Using the records below, repeat exactly the lines from the one holding "Task: Open the 23h tweet's overflow menu" through the one holding "Click the green Physics link in large summary", both ends included, and no others.

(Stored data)
::::
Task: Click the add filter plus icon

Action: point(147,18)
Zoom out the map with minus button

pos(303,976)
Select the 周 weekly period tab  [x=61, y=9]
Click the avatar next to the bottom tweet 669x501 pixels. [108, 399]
::::
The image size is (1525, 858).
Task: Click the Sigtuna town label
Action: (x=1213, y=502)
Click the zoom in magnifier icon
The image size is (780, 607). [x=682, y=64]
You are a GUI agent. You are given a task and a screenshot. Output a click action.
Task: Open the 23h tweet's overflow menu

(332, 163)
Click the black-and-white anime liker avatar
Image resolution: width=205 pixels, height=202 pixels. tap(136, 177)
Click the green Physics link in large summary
::::
Exercise response:
Task: Open the 23h tweet's overflow menu

(332, 163)
Click the black-and-white anime liker avatar
Image resolution: width=205 pixels, height=202 pixels. tap(136, 177)
Click the green Physics link in large summary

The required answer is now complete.